Please copy every line of the records that contains the string "height", matching case exactly.

Screen grounding examples

★ ★ ★ ★

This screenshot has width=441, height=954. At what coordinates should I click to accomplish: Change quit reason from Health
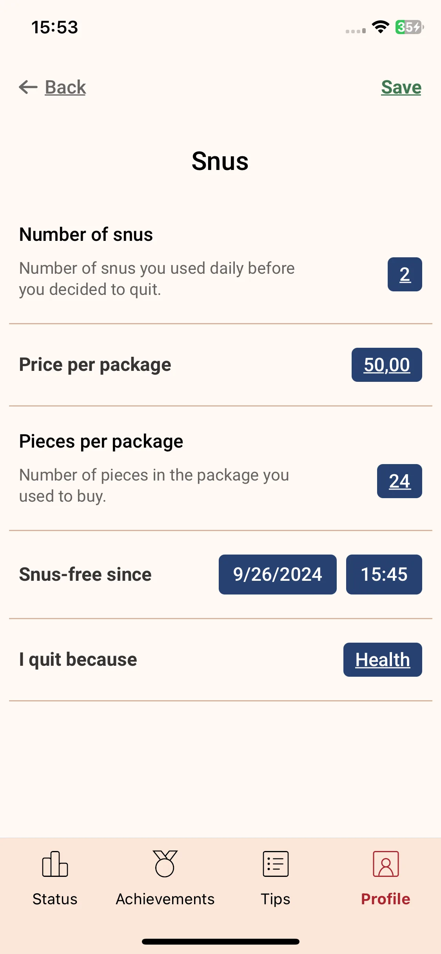click(x=383, y=659)
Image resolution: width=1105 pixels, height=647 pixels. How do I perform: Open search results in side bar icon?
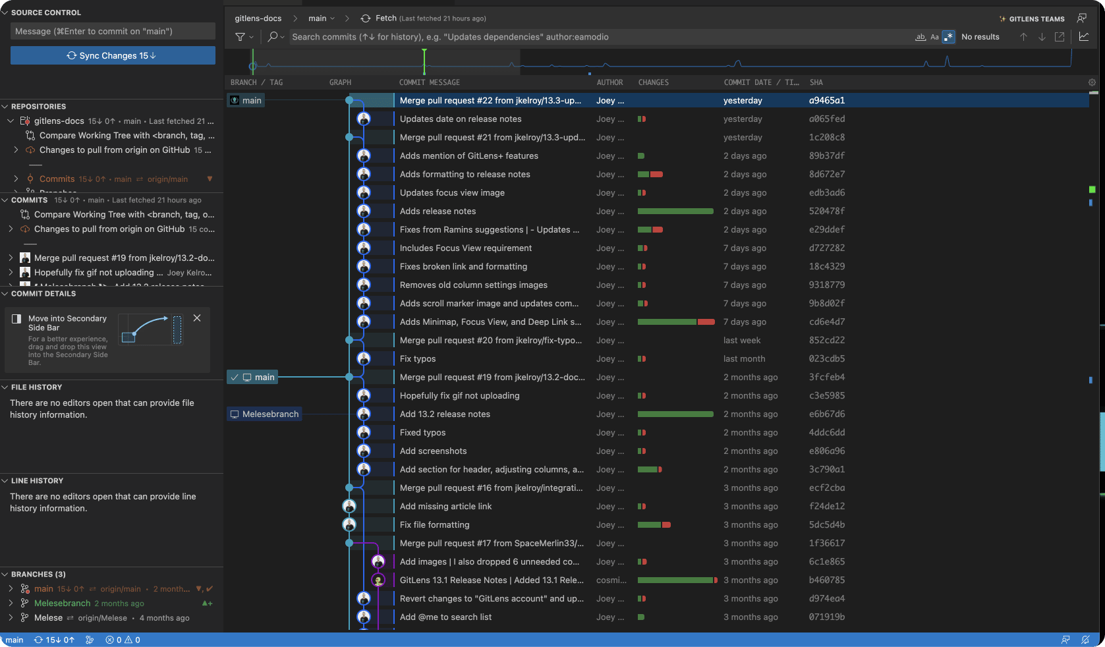(1060, 37)
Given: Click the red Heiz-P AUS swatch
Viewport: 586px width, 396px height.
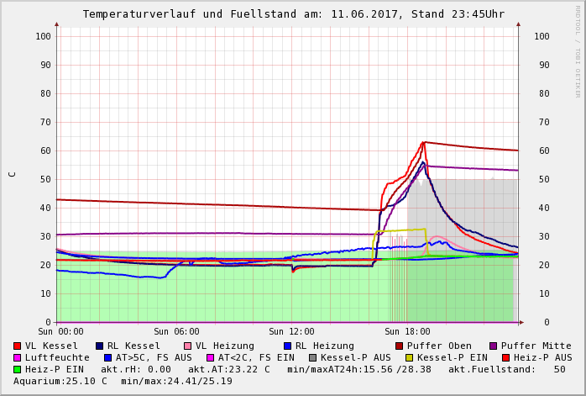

★ ★ ★ ★

== SOLUTION FOR THIS EXERCISE ==
This screenshot has width=441, height=954. At what coordinates should I click to accomplish: Change quit reason from Health
Image resolution: width=1105 pixels, height=647 pixels. How do I perform: Open search results in side bar icon?
Viewport: 586px width, 396px height.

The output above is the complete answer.